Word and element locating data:
==================================================

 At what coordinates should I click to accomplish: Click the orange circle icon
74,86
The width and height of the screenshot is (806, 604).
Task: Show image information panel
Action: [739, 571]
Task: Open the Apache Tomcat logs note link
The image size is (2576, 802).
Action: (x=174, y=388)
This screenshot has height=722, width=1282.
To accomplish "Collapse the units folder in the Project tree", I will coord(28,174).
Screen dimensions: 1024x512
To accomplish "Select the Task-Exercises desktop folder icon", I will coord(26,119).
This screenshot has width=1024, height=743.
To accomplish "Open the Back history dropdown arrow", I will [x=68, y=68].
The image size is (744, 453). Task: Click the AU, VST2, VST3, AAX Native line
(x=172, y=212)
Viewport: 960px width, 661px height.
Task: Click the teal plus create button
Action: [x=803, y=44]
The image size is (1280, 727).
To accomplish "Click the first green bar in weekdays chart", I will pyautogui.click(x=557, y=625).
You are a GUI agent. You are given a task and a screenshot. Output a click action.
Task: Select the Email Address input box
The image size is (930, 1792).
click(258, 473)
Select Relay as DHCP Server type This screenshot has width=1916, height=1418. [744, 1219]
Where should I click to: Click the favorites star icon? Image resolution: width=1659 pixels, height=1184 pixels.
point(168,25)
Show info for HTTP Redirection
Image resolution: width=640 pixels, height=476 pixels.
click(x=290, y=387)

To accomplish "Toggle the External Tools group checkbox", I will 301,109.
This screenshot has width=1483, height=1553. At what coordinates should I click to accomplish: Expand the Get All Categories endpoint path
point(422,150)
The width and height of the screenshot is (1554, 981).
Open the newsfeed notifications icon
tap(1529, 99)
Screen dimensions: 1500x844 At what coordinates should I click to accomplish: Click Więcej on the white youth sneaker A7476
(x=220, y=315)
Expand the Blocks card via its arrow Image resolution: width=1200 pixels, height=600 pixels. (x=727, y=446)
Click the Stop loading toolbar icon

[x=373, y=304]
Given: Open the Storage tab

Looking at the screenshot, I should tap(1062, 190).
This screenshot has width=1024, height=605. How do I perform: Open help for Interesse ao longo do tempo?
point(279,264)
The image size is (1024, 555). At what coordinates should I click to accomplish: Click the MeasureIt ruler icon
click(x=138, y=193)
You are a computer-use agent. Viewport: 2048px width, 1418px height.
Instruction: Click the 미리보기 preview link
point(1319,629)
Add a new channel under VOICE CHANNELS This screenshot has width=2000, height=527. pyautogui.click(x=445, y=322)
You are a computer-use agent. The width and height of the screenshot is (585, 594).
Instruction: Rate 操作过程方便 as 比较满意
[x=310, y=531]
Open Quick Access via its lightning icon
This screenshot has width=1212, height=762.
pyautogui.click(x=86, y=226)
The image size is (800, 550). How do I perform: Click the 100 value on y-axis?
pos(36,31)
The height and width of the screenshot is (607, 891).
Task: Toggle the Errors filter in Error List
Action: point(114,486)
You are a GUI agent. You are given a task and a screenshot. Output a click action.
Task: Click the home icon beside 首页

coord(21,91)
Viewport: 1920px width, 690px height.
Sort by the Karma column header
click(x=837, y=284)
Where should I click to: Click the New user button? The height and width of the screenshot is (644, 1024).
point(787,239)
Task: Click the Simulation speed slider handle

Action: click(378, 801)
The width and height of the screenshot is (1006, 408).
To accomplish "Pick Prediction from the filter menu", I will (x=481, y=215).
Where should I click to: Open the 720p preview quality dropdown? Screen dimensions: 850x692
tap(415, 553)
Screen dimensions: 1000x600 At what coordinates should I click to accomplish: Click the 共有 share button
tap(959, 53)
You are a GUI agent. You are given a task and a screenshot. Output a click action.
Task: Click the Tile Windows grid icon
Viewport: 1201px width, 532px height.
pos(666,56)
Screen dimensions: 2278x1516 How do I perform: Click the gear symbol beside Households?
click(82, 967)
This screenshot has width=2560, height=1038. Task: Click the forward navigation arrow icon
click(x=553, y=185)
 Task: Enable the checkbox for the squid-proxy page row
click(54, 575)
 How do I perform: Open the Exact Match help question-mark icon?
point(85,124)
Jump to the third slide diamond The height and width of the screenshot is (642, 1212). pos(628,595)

==================================================

* _Task details_:
Collect every line in the rows above that contains the word "arrow", copying each one in full.

* _Complete response_:
To accomplish "Open the Back history dropdown arrow", I will [x=68, y=68].
Expand the Blocks card via its arrow Image resolution: width=1200 pixels, height=600 pixels. (x=727, y=446)
This screenshot has width=2560, height=1038. Task: Click the forward navigation arrow icon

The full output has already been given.